Rather than selecting the possible meaning with the highest
probability, the pNLP engine 208 is configured to generate facts
corresponding to the two or more possible meanings and associate a
different probability to each fact. For example, given the same
portion of text from the unstructured data source 202, the pNLP
engine 208 may generate a first fact indicating that red is the
color of a car with a probability of 80 percent and a second fact
indicating that red is the color of a dress with a probability of
79 percent.
[0026] The particular techniques used to perform the search of the
unstructured content may be tailored to the particular type of data
that is stored to the corresponding unstructured data source 202.
Further, embodiments are not limited to the number or type of data
sources 112 shown in FIG. 2, as the Information Management System
122 may be scaled to accommodate any suitable number and type of
data sources 112 that may be included in a particular
implementation.
[0027] In embodiments, the Information Management System 122 can be
configured to process business intelligence client requests, and
can include a BI handler 212 and an integration module 214. The BI
handler 212 can be configured to receive Business Intelligence
client requests from a client 216, for example, from a user or
analytics software. The business intelligence client request can
include queries, requests for reports, OLAP requests, and other
business analytics.

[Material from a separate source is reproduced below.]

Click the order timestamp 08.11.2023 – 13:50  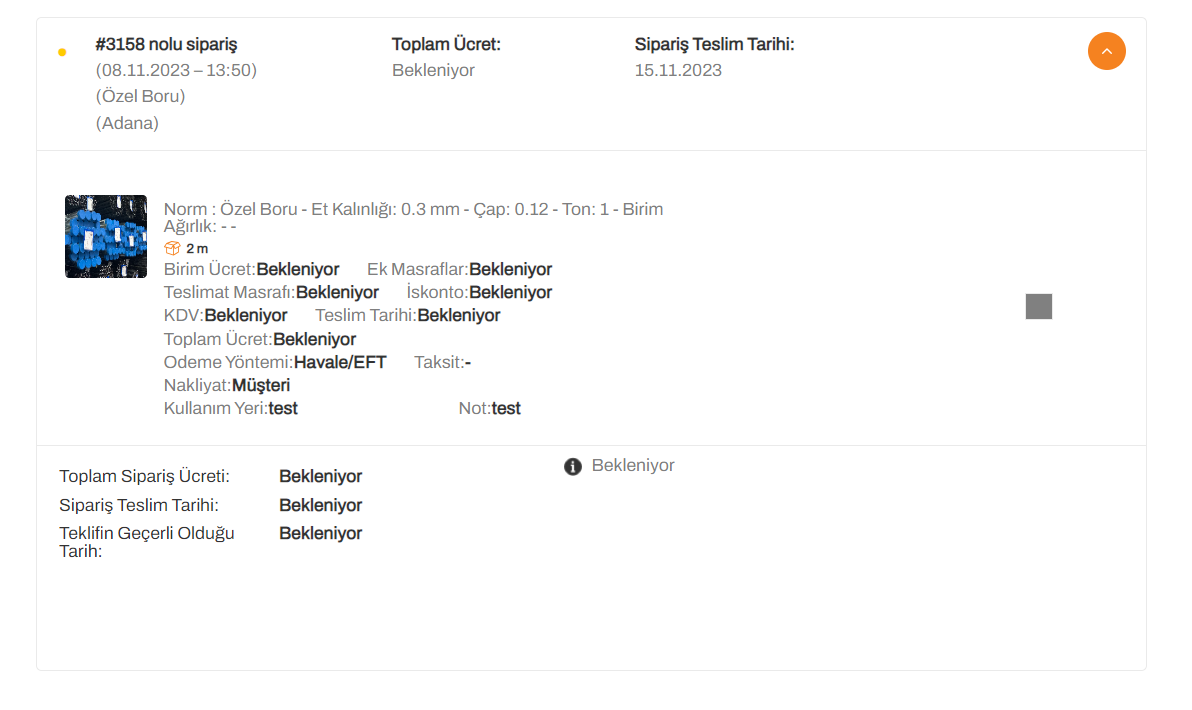(x=176, y=70)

In embodiments, the business intelligence
client operation may also include a context identifier that enables
the integration module 214 to identify relevant data sources for
the business intelligence client operation. For example, the user
may select a financial context, in which case the business
intelligence client operation may be applied to data sources 112
that correspond to the finances-related data sources in the
enterprise. The BI handler 212 passes the BI request to the query
engine 209, which is configured to issue appropriate query or
search requests to the relevant connectors.
[0028] The integration module 214 collects the results returned
from the appropriate data sources 112 through the connectors 204
and 206. The connectors 204 and 206 transform the data returned
from each data source to a common data representation incorporating
probabilities such as RDF Quads as an extension to the Resource
Description Framework (RDF) specified by the World Wide Web
Consortium (W3C). The connectors 204 and 206 also reconcile the
semantics between different data sources 110. For example, one data
source 110 may refer to home address information as "home address"

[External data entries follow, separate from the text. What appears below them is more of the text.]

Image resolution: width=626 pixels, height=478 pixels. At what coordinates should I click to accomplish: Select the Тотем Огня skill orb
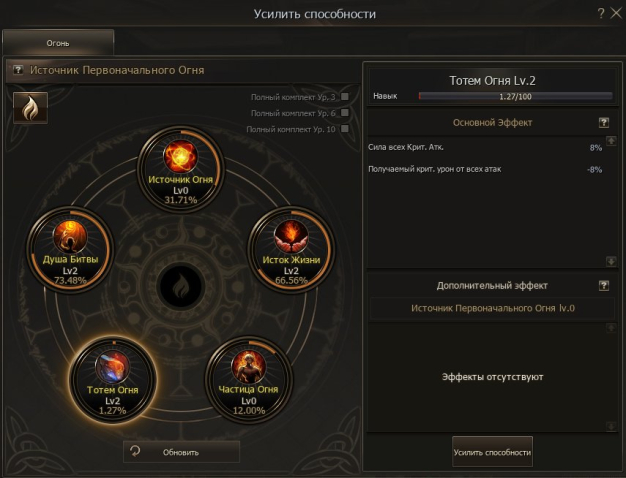(113, 380)
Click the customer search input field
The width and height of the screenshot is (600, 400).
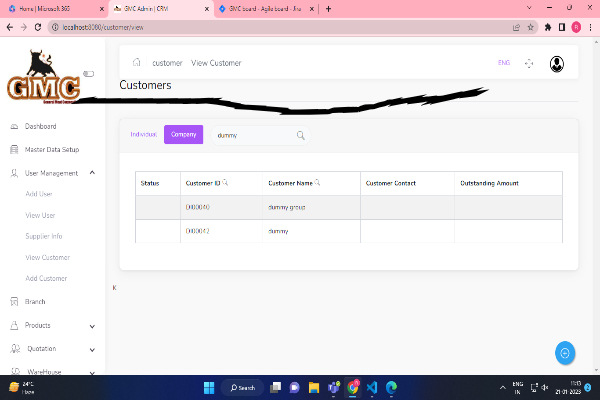[250, 135]
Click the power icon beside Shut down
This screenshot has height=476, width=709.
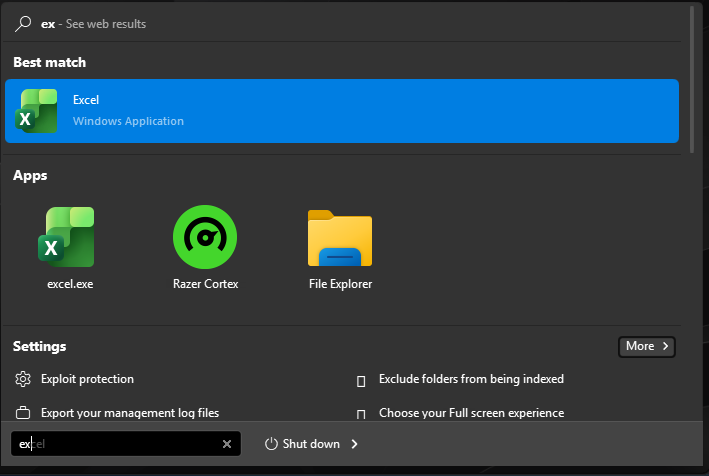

while another data source 110 may refer to the same type of
information as "residence address". The connectors 204 and 206 can
be configured to determine that both phrases refer to the same type
of information and convert the information to a common semantic
representation. For example, the connectors 204 and 206 can be
configured to convert instances of "residence address" to "home
address" or some other common phrase. The connectors 204 and 206
also reconcile the semantics between the data sources 110 and the
domain specific semantics included in the context identifier, which
may be provided in the business intelligence client request.
[0029] In embodiments, the combined data returned from the relevant
connectors are stored into a common data store. If the extended RDF
format (i.e., Quads) is used as the common data representation
format, the common data store may be referred to as a "quad store,"
For example, a quad store can be implemented using ORACLE.RTM. 11G,
JENA, 3STORE, SESAME, BOCA, or other available software.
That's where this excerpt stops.